November 2010, Linda had an article published in HandEye’s online magazine about her work in Rwanda.

September 2010, Linda was featured in Calliope magazine’s Indigo issue in an article titled “Meet Linda LaBelle”.

September 2010, Linda found herself teaching an Ikat /Indigo workshop at the Museo Textil de Oaxaca. She worked with 10 weavers, returning to them a lost technique that will enable them to produce new products to sell in the marketplace.

In the spring and summer of 2010, Linda demonstrated Silk Reeling at the American Museum of Natural History for their science camps in conjunction with the Silk Road exhibit.

January 2011, Linda traveled to Oaxaca, Mexico, to present a scholarship for Creativity & Experimentation and an interest-free micro-loan. This was done through her charity-based organization, Stories of Hope (www.madderlane.com).

November 2009 Linda was a consultant for the MOMA/PS 1 project Rising Currents. Linda worked with Alice Feng under the leadership of Kate Orff of  SCAPE / LANDSCAPE ARCHITECTURE PLLC.

November 2009 Linda demonstrated indigo dyeing at the American Museum of Natural History’s NYC Educator’s Night.

June 2009, Linda traveled to Musanze, Rwanda, and worked with 10 genocide widows on their spinning techniques as well as teaching them to dye with local plants and weave on a rigid heddle loom. After doing extensive research on African dye plants, she was able to identify and gather local plants and teach the women how to harvest the plants & then use them to make dye. The women then dyed the yarn they had spun.

February 2009, Linda traveled to southern India (Aranya Natural Dye Unit, Munnar, Kerala) and worked with a group of specially-abled young adults, teaching them to dye with Cochineal, an insect that produces beautiful reds.
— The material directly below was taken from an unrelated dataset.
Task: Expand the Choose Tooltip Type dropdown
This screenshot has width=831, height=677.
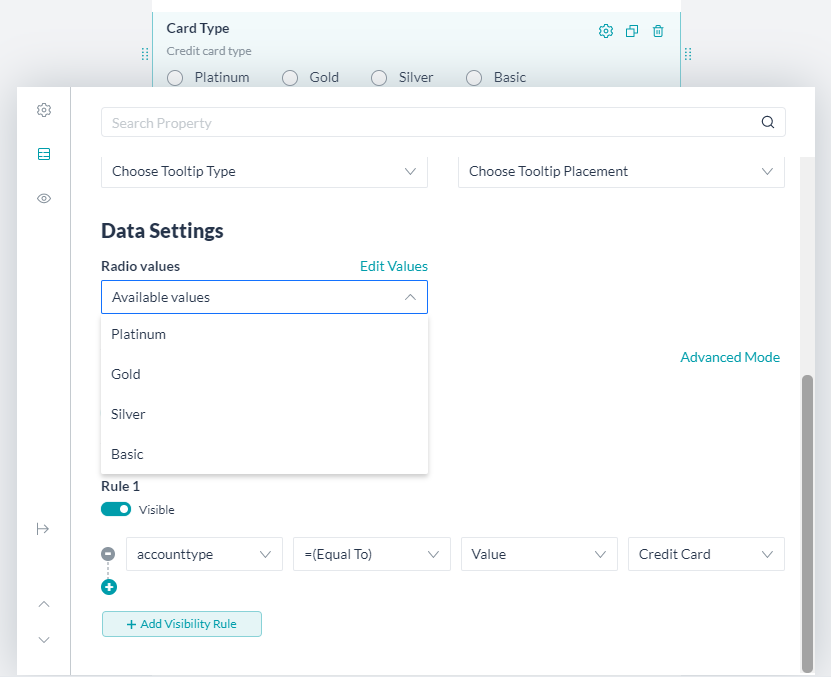Action: [264, 171]
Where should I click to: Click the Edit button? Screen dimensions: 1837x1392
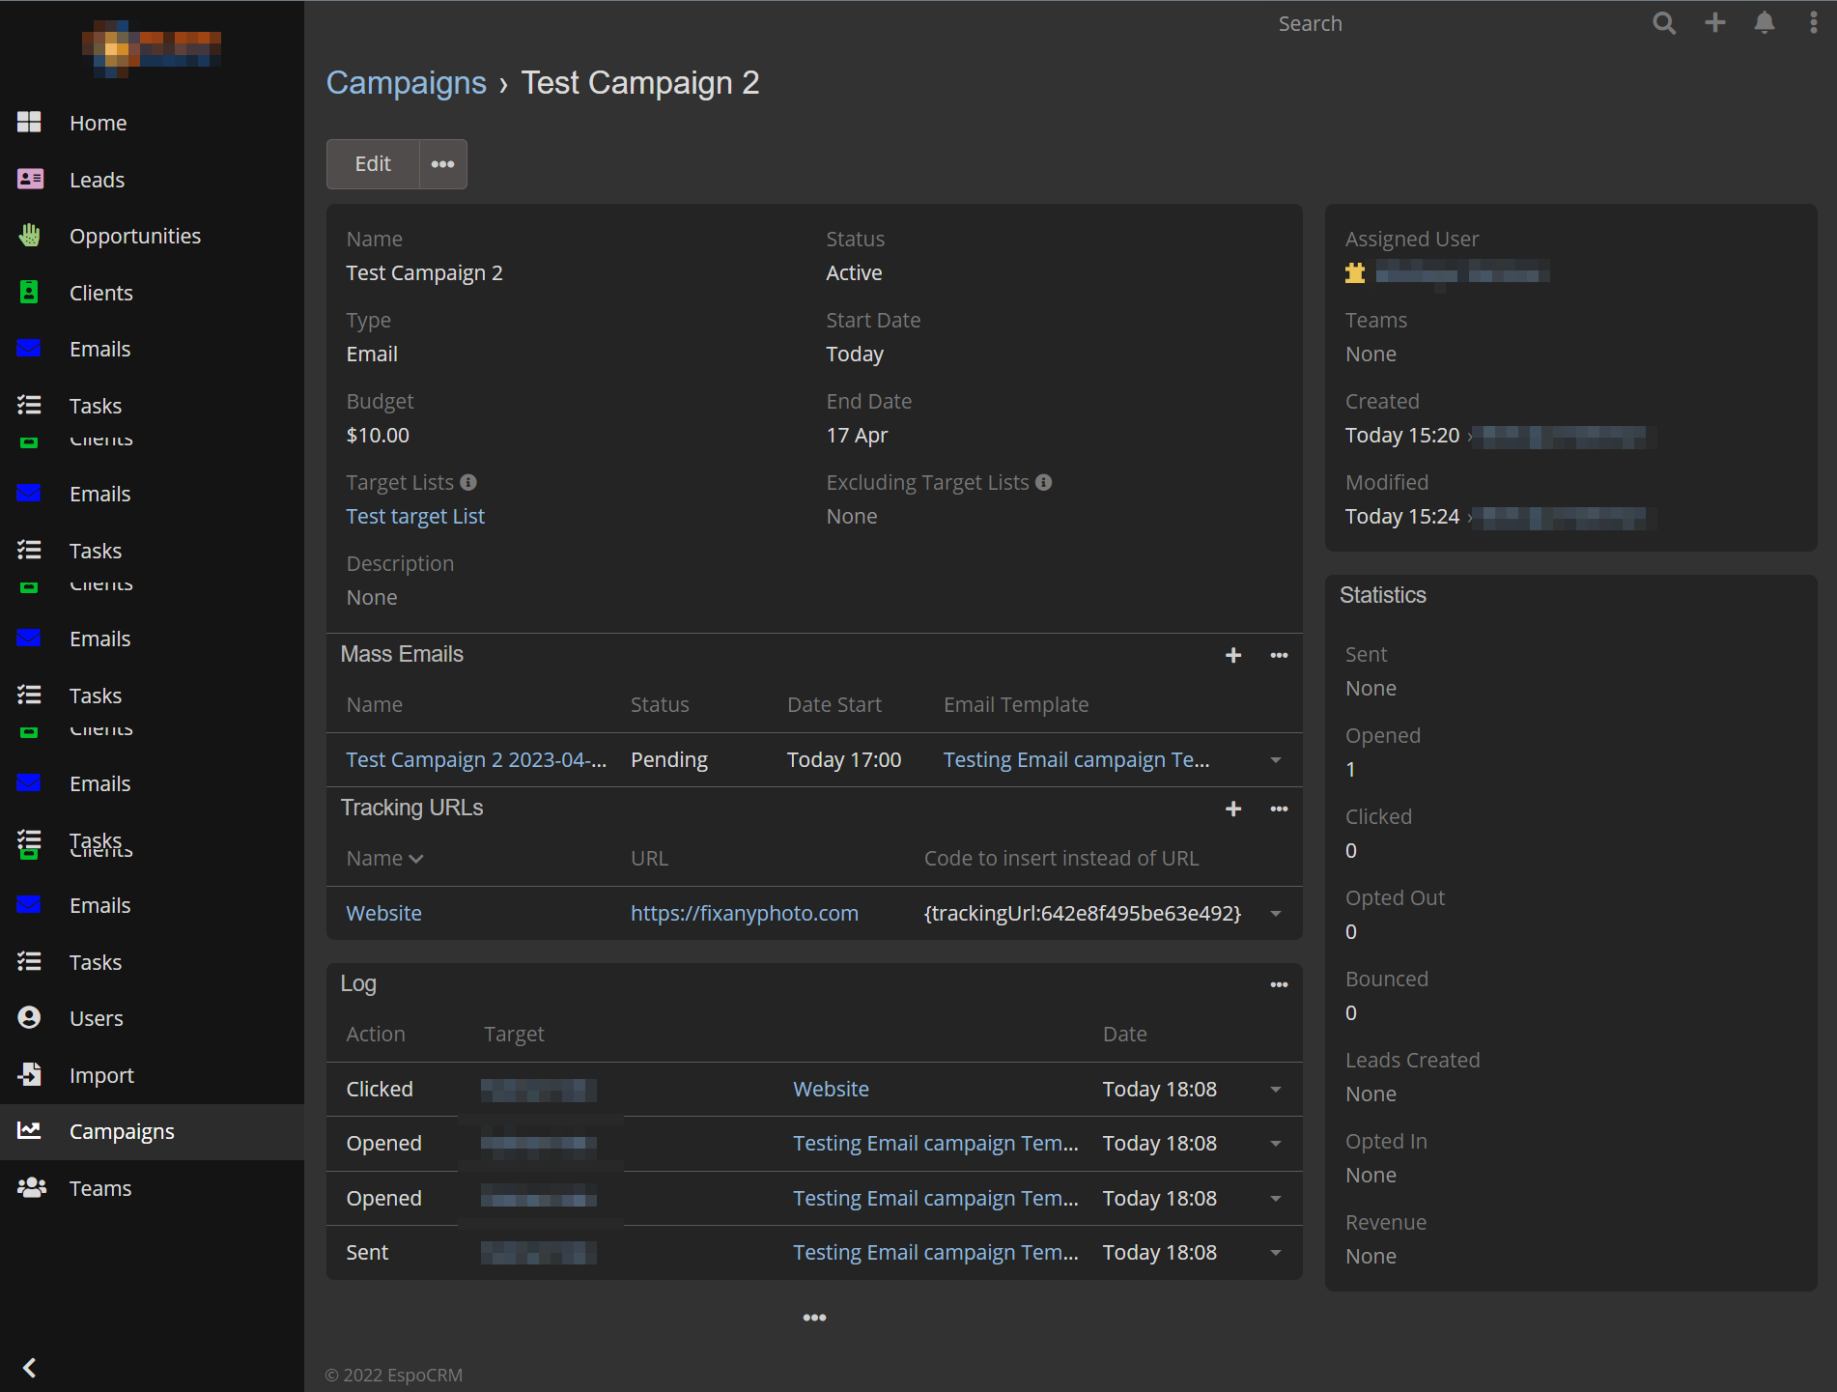372,164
As a result of this workshop, the beautiful Pashmina shawls they are dyeing with Cochineal can be found in the gift shops of the Taj Hotels throughout India.

November 2008, Linda spoke on the sustainability of natural dyes to the Council of Fashion Designers of America at an event sponsored by Earth Pledge.

November 2008, Linda traveled to Puebla & Oaxaca, Mexico. She was instrumental in raising the funds to start a library, donating over 200 books in both Spanish and Spanish/English for a children’s center, Calpulli de los Niños, in Tlaxcalancingo. Mexico. At the same time, she was able to fund the purchase of shoes and school uniforms for the children at the center through another fundraising initiative.

In August of 2001, Linda opened The Yarn Tree, a retail store and teaching studio in Brooklyn, NY. Today, The Yarn Tree is an online-only business based in Roanoke, VA, selling natural dyes, fine fibers for spinning & felting, and handmade products.

Linda’s book The Yarn Lover’s Guide to Hand Dyeing was published in Nov 2007 by Potter Craft, an imprint of Random House.